Page text:
------------------------------
Vinegar DOES disinfect.
More Info: Vinegar is a form of acetic acid. The vinegar sold in stores has an acetic acid content of 5%. It is this acid that kills bacteria. While vinegar can be a good disinfectant for general household use, it is not strong enough to kill all bacteria. Some benefits of vinegar as a disinfectant include the fact that it is non-toxic, the process of making vinegar is environmentally friendly, and it is inexpensive. Other disinfectants, such as bleach, are very harsh and can burn nasal membranes when inhaled. Vinegar is a gentler alternative.
How to Use Vinegar as a Disinfectant
There are many recipes for using vinegar as a disinfectant.
Cutting Board: You can wipe down your wood cutting board with vinegar to kill germs.
Sink: Pour a cup of vinegar down your sink and let it soak for about 30 minutes then rinse with cold water to deodorize your drain.
Pet Odors: Remove pet odors by blotting the area with a mixture of ¼-cup vinegar to a quart of water.
Floors: Mop your floors with a solution of ½-cup vinegar in a gallon of water to make them clean and shiny.
------------------------------
What this exercise asks:
1. Answer from the vinegar text:
(a) What acetic acid content does store-bought vinegar have?
(b) How long should vinegar soak in a sink before rinsing?
(c) What solution is given for mopping floors?
2. Copy the part of the vinegar text that opens with the words containing "Pet Odors: Remove" and closes with "clean and shiny.".
3. Resume the vinegar text, starting right after its last sentence.
The lines are separate material, unrelated to the vinegar text.
------------------------------
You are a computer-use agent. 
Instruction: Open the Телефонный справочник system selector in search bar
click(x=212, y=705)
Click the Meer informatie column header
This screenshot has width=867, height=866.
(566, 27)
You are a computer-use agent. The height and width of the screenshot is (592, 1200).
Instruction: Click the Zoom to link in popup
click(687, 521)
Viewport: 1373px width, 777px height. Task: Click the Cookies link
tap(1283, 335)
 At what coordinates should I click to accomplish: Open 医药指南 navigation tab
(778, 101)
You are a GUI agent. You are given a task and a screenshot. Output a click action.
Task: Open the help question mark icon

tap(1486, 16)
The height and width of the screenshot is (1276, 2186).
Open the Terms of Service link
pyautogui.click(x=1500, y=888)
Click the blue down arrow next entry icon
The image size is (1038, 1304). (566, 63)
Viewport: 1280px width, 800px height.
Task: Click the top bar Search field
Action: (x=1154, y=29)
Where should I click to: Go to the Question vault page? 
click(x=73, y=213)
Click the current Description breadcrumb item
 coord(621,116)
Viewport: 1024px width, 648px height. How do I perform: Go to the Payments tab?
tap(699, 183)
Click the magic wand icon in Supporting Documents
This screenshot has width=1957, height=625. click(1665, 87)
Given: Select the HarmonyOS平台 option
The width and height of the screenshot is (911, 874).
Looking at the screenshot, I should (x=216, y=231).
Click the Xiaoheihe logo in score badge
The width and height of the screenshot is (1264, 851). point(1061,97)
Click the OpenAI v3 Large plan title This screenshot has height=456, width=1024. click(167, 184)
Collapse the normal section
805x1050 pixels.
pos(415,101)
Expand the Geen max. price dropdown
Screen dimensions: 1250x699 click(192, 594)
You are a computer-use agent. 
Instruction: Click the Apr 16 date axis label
------------------------------
Answers to the exercises:
1.
(a) 5%
(b) About 30 minutes
(c) ½-cup vinegar in a gallon of water

2.
Pet Odors: Remove pet odors by blotting the area with a mixture of ¼-cup vinegar to a quart of water.
Floors: Mop your floors with a solution of ½-cup vinegar in a gallon of water to make them clean and shiny.

3.
Toilet: Disinfect your toilet by squirting straight vinegar into the toilet bowl.
Shower: Prevent mold and mildew from growing in your shower by wiping the walls with a solution of water and vinegar.
Cloth Diapers: You can get the smell out of cloth diapers by adding ½ to 1 cup vinegar in the final rinse cycle when you wash them.
Rutala, PhD MPH, William A. , Susan L. Barbee, MS, MSPH, Newman C. Aguiar, BS, Mark D. Sobsey, PhD, and David J. Weber, MD, MPH. “Antimicrobial Activity of Home Disinfectants and Natural Products Against Potential Human Pathogens.” Infection Control and Hospital Epidemiology 21.1 (0): n. pag. Journals University of Chicago. Web. 10 Aug. 2010.